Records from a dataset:
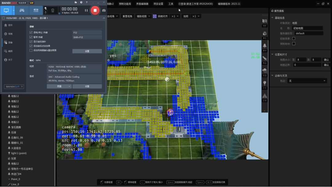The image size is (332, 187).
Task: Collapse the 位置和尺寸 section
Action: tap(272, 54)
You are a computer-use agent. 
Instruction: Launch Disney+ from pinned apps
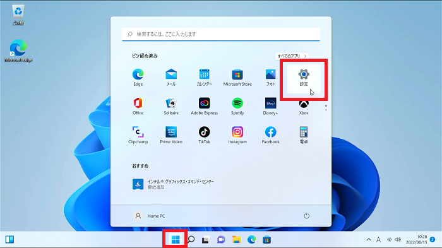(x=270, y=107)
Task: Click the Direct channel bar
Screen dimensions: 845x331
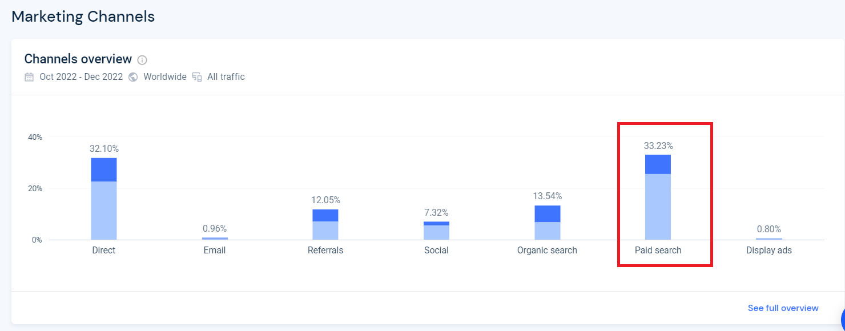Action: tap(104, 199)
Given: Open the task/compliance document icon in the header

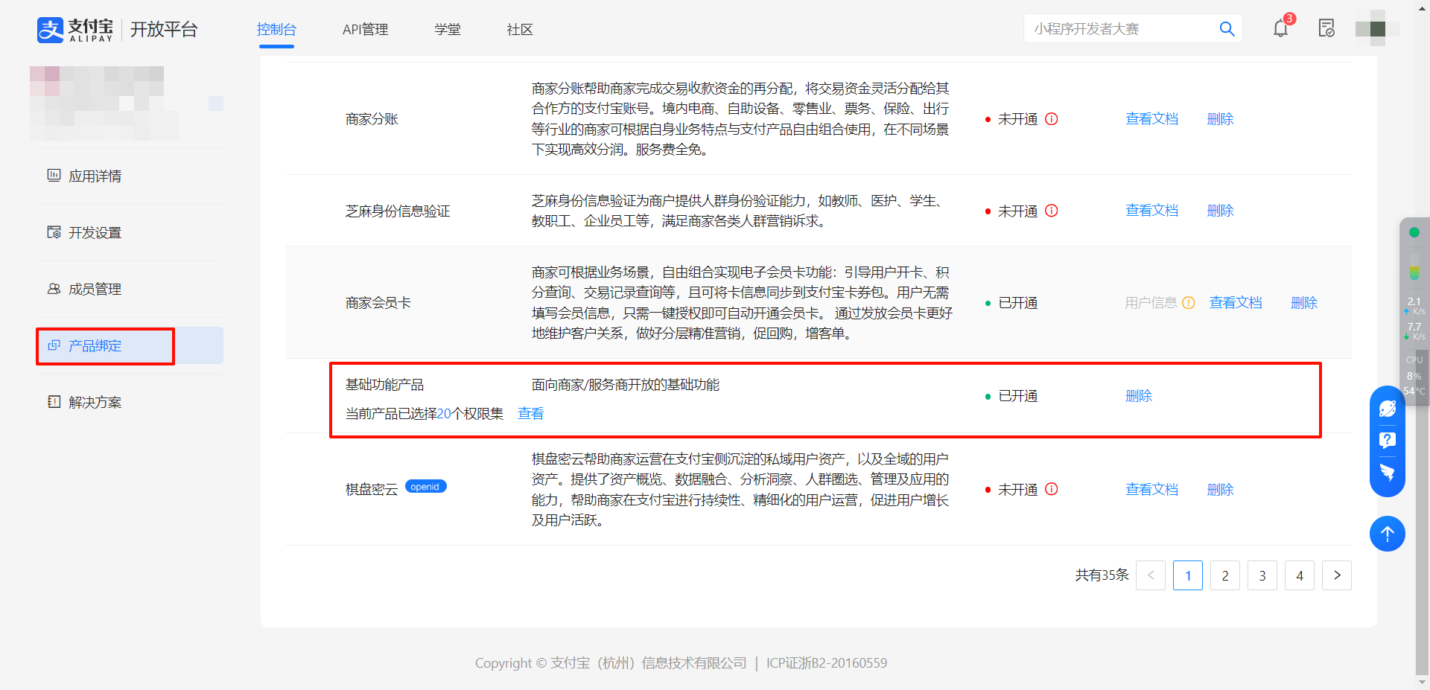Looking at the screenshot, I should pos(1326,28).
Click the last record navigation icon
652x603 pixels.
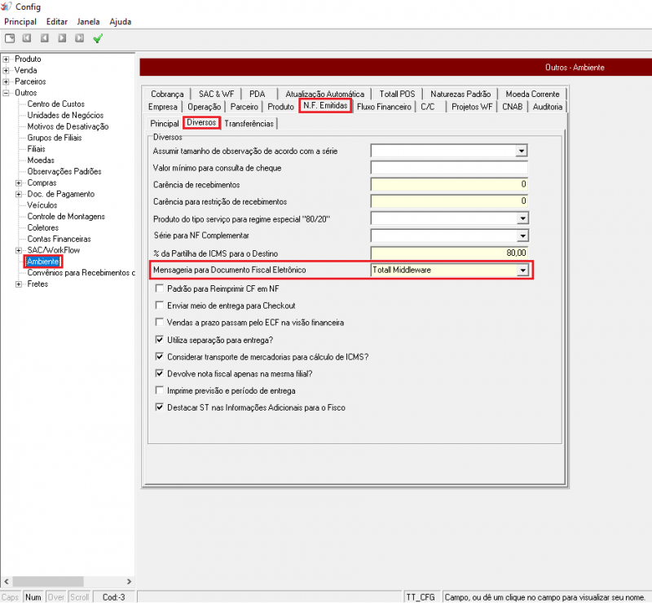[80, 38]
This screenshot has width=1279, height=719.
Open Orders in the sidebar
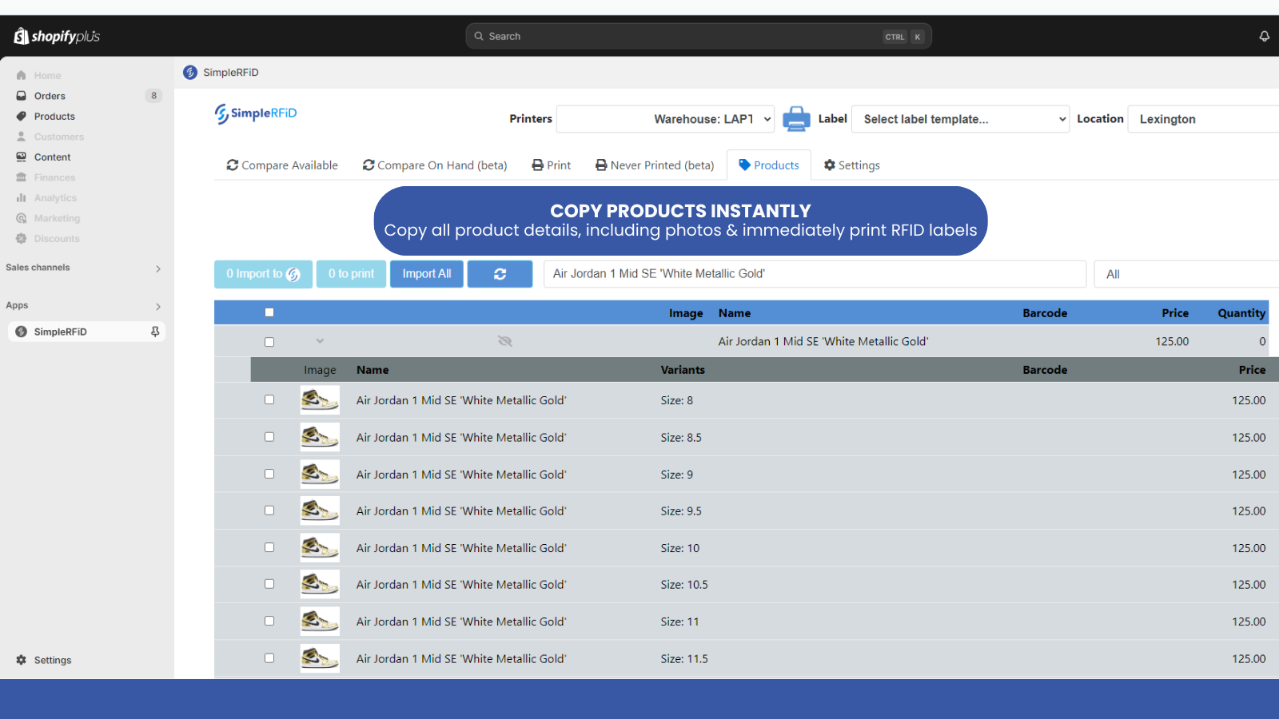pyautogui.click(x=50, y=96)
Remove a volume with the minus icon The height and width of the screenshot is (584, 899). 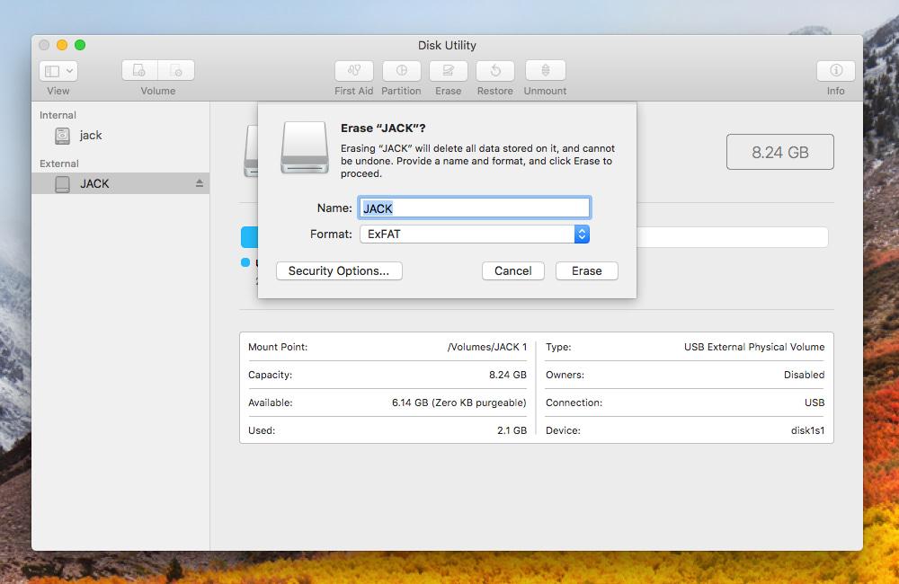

→ Exercise
Please write out every line of the listing above word for word, leaving out the pictures.

→ Result of this task
The image size is (332, 187).
Task: Collapse the 位置和尺寸 section
Action: tap(272, 54)
You are a computer-use agent. 
Instruction: Launch Disney+ from pinned apps
(x=270, y=107)
Task: Click the Direct channel bar
Screen dimensions: 845x331
Action: tap(104, 199)
Given: Open the task/compliance document icon in the header

Looking at the screenshot, I should pos(1326,28).
Click the last record navigation icon
652x603 pixels.
[80, 38]
This screenshot has width=1279, height=719.
Open Orders in the sidebar
pyautogui.click(x=50, y=96)
Remove a volume with the minus icon The height and width of the screenshot is (584, 899). 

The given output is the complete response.